▶ _Prompt_:
Retype all the records with nothing changed.

[Stored dataset items]
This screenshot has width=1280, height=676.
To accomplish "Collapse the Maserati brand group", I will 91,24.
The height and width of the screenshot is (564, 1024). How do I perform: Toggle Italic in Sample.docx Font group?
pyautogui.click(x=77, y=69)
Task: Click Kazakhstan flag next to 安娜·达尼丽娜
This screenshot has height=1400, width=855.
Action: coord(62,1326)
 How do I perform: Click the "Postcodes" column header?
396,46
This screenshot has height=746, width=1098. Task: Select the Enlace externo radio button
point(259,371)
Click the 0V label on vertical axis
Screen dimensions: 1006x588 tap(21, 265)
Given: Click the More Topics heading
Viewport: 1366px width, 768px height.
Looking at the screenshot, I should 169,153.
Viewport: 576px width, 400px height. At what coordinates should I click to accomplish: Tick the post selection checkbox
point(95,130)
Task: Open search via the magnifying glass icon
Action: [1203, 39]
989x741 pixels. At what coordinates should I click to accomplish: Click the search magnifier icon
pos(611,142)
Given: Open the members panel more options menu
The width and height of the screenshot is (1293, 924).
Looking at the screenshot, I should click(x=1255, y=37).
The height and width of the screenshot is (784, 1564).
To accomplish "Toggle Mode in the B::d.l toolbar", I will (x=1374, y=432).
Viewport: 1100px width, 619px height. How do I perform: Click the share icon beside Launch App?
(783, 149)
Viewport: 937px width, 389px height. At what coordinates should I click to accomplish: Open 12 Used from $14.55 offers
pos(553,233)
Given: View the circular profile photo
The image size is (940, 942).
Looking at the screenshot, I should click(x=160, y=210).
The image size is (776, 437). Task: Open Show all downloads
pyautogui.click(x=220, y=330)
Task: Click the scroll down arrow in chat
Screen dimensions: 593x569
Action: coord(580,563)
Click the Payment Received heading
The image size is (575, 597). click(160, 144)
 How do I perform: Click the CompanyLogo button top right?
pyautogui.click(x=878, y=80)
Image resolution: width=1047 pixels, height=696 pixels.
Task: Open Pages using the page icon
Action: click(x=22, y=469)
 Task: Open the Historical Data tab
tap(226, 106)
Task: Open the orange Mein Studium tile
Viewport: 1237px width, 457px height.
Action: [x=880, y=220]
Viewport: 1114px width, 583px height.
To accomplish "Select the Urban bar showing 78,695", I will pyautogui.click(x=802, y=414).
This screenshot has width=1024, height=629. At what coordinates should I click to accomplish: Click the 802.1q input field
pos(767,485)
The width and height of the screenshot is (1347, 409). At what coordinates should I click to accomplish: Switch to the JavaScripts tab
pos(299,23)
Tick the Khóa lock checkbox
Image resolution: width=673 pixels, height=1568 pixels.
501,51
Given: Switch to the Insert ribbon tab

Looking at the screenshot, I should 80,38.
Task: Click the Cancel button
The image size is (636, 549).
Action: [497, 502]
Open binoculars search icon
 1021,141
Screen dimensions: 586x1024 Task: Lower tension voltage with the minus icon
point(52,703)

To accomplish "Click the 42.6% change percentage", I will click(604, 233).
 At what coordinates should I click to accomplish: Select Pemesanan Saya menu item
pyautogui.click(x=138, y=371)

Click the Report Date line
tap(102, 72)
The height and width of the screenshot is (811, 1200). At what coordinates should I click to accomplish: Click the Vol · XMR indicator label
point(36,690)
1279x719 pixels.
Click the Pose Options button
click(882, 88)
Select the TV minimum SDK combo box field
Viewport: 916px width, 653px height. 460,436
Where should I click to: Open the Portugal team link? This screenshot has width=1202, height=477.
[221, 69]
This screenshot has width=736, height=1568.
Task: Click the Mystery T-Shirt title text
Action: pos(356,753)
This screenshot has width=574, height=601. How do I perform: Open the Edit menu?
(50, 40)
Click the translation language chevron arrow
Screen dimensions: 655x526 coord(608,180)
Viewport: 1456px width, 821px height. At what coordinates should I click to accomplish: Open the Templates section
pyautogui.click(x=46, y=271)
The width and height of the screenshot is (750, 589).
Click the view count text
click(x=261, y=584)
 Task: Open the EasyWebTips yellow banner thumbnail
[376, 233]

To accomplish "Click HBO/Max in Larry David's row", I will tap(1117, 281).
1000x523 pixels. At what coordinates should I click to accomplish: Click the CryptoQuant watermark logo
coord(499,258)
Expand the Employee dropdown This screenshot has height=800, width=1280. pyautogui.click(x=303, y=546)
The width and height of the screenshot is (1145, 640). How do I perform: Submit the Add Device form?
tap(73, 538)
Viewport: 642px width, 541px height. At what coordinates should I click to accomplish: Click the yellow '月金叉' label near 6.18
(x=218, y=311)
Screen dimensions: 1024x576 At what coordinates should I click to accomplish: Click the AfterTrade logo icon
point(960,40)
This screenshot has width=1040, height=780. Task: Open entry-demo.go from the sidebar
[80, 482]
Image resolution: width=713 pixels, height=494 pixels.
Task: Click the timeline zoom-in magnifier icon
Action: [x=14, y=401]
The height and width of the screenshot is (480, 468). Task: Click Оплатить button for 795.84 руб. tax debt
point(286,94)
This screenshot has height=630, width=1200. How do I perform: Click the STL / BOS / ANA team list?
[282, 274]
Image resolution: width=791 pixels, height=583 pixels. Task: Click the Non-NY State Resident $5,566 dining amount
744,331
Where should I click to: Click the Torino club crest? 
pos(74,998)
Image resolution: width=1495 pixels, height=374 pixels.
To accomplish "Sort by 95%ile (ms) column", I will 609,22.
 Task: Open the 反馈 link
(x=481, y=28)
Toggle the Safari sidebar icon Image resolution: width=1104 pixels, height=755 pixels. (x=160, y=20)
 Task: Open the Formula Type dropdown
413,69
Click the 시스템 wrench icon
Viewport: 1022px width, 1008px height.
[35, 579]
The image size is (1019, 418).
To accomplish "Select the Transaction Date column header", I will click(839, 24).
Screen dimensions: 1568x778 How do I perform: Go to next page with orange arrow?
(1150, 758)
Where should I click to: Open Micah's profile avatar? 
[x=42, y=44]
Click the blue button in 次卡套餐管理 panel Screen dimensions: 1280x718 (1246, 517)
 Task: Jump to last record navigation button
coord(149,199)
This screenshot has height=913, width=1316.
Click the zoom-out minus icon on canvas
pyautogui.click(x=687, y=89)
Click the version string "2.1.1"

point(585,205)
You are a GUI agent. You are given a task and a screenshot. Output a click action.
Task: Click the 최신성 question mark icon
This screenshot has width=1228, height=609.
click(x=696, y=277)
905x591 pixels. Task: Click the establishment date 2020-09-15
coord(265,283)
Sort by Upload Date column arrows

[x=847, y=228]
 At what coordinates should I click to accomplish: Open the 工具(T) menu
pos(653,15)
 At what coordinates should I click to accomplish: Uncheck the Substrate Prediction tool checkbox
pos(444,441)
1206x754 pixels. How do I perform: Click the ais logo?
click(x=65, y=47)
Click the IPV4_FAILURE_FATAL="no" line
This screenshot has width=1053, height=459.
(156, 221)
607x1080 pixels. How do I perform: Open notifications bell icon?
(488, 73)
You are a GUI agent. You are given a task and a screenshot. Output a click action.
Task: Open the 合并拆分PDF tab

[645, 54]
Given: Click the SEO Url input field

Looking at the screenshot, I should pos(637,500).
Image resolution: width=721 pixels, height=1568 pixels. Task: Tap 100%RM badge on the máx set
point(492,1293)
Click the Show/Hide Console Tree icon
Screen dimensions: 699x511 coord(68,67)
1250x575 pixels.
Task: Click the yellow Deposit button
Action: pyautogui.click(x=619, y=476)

▶ _Response to the task_:
This screenshot has width=1280, height=676.
To accomplish "Collapse the Maserati brand group", I will 91,24.
The height and width of the screenshot is (564, 1024). How do I perform: Toggle Italic in Sample.docx Font group?
pyautogui.click(x=77, y=69)
Task: Click Kazakhstan flag next to 安娜·达尼丽娜
This screenshot has height=1400, width=855.
Action: coord(62,1326)
 How do I perform: Click the "Postcodes" column header?
396,46
This screenshot has height=746, width=1098. Task: Select the Enlace externo radio button
point(259,371)
Click the 0V label on vertical axis
Screen dimensions: 1006x588 tap(21, 265)
Given: Click the More Topics heading
Viewport: 1366px width, 768px height.
Looking at the screenshot, I should 169,153.
Viewport: 576px width, 400px height. At what coordinates should I click to accomplish: Tick the post selection checkbox
point(95,130)
Task: Open search via the magnifying glass icon
Action: [1203, 39]
989x741 pixels. At what coordinates should I click to accomplish: Click the search magnifier icon
pos(611,142)
Given: Open the members panel more options menu
The width and height of the screenshot is (1293, 924).
Looking at the screenshot, I should click(x=1255, y=37).
The height and width of the screenshot is (784, 1564).
To accomplish "Toggle Mode in the B::d.l toolbar", I will (x=1374, y=432).
Viewport: 1100px width, 619px height. How do I perform: Click the share icon beside Launch App?
(783, 149)
Viewport: 937px width, 389px height. At what coordinates should I click to accomplish: Open 12 Used from $14.55 offers
pos(553,233)
Given: View the circular profile photo
The image size is (940, 942).
Looking at the screenshot, I should click(x=160, y=210).
The image size is (776, 437). Task: Open Show all downloads
pyautogui.click(x=220, y=330)
Task: Click the scroll down arrow in chat
Screen dimensions: 593x569
Action: coord(580,563)
Click the Payment Received heading
The image size is (575, 597). click(160, 144)
 How do I perform: Click the CompanyLogo button top right?
pyautogui.click(x=878, y=80)
Image resolution: width=1047 pixels, height=696 pixels.
Task: Open Pages using the page icon
Action: click(x=22, y=469)
 Task: Open the Historical Data tab
tap(226, 106)
Task: Open the orange Mein Studium tile
Viewport: 1237px width, 457px height.
Action: [x=880, y=220]
Viewport: 1114px width, 583px height.
To accomplish "Select the Urban bar showing 78,695", I will pyautogui.click(x=802, y=414).
This screenshot has width=1024, height=629. At what coordinates should I click to accomplish: Click the 802.1q input field
pos(767,485)
The width and height of the screenshot is (1347, 409). At what coordinates should I click to accomplish: Switch to the JavaScripts tab
pos(299,23)
Tick the Khóa lock checkbox
Image resolution: width=673 pixels, height=1568 pixels.
501,51
Given: Switch to the Insert ribbon tab

Looking at the screenshot, I should 80,38.
Task: Click the Cancel button
The image size is (636, 549).
Action: [497, 502]
Open binoculars search icon
 1021,141
Screen dimensions: 586x1024 Task: Lower tension voltage with the minus icon
point(52,703)

To accomplish "Click the 42.6% change percentage", I will click(604, 233).
 At what coordinates should I click to accomplish: Select Pemesanan Saya menu item
pyautogui.click(x=138, y=371)

Click the Report Date line
tap(102, 72)
The height and width of the screenshot is (811, 1200). At what coordinates should I click to accomplish: Click the Vol · XMR indicator label
point(36,690)
1279x719 pixels.
Click the Pose Options button
click(882, 88)
Select the TV minimum SDK combo box field
Viewport: 916px width, 653px height. 460,436
Where should I click to: Open the Portugal team link? This screenshot has width=1202, height=477.
[221, 69]
This screenshot has width=736, height=1568.
Task: Click the Mystery T-Shirt title text
Action: pos(356,753)
This screenshot has width=574, height=601. How do I perform: Open the Edit menu?
(50, 40)
Click the translation language chevron arrow
Screen dimensions: 655x526 coord(608,180)
Viewport: 1456px width, 821px height. At what coordinates should I click to accomplish: Open the Templates section
pyautogui.click(x=46, y=271)
The width and height of the screenshot is (750, 589).
Click the view count text
click(x=261, y=584)
 Task: Open the EasyWebTips yellow banner thumbnail
[376, 233]

To accomplish "Click HBO/Max in Larry David's row", I will tap(1117, 281).
1000x523 pixels. At what coordinates should I click to accomplish: Click the CryptoQuant watermark logo
coord(499,258)
Expand the Employee dropdown This screenshot has height=800, width=1280. pyautogui.click(x=303, y=546)
The width and height of the screenshot is (1145, 640). How do I perform: Submit the Add Device form?
tap(73, 538)
Viewport: 642px width, 541px height. At what coordinates should I click to accomplish: Click the yellow '月金叉' label near 6.18
(x=218, y=311)
Screen dimensions: 1024x576 At what coordinates should I click to accomplish: Click the AfterTrade logo icon
point(960,40)
This screenshot has width=1040, height=780. Task: Open entry-demo.go from the sidebar
[80, 482]
Image resolution: width=713 pixels, height=494 pixels.
Task: Click the timeline zoom-in magnifier icon
Action: [x=14, y=401]
The height and width of the screenshot is (480, 468). Task: Click Оплатить button for 795.84 руб. tax debt
point(286,94)
This screenshot has height=630, width=1200. How do I perform: Click the STL / BOS / ANA team list?
[282, 274]
Image resolution: width=791 pixels, height=583 pixels. Task: Click the Non-NY State Resident $5,566 dining amount
744,331
Where should I click to: Click the Torino club crest? 
pos(74,998)
Image resolution: width=1495 pixels, height=374 pixels.
To accomplish "Sort by 95%ile (ms) column", I will 609,22.
 Task: Open the 反馈 link
(x=481, y=28)
Toggle the Safari sidebar icon Image resolution: width=1104 pixels, height=755 pixels. (x=160, y=20)
 Task: Open the Formula Type dropdown
413,69
Click the 시스템 wrench icon
Viewport: 1022px width, 1008px height.
[35, 579]
The image size is (1019, 418).
To accomplish "Select the Transaction Date column header", I will click(839, 24).
Screen dimensions: 1568x778 How do I perform: Go to next page with orange arrow?
(1150, 758)
Where should I click to: Open Micah's profile avatar? 
[x=42, y=44]
Click the blue button in 次卡套餐管理 panel Screen dimensions: 1280x718 (1246, 517)
 Task: Jump to last record navigation button
coord(149,199)
This screenshot has height=913, width=1316.
Click the zoom-out minus icon on canvas
pyautogui.click(x=687, y=89)
Click the version string "2.1.1"

point(585,205)
You are a GUI agent. You are given a task and a screenshot. Output a click action.
Task: Click the 최신성 question mark icon
This screenshot has width=1228, height=609.
click(x=696, y=277)
905x591 pixels. Task: Click the establishment date 2020-09-15
coord(265,283)
Sort by Upload Date column arrows

[x=847, y=228]
 At what coordinates should I click to accomplish: Open the 工具(T) menu
pos(653,15)
 At what coordinates should I click to accomplish: Uncheck the Substrate Prediction tool checkbox
pos(444,441)
1206x754 pixels. How do I perform: Click the ais logo?
click(x=65, y=47)
Click the IPV4_FAILURE_FATAL="no" line
This screenshot has width=1053, height=459.
(156, 221)
607x1080 pixels. How do I perform: Open notifications bell icon?
(488, 73)
You are a GUI agent. You are given a task and a screenshot. Output a click action.
Task: Open the 合并拆分PDF tab

[645, 54]
Given: Click the SEO Url input field

Looking at the screenshot, I should pos(637,500).
Image resolution: width=721 pixels, height=1568 pixels. Task: Tap 100%RM badge on the máx set
point(492,1293)
Click the Show/Hide Console Tree icon
Screen dimensions: 699x511 coord(68,67)
1250x575 pixels.
Task: Click the yellow Deposit button
Action: pyautogui.click(x=619, y=476)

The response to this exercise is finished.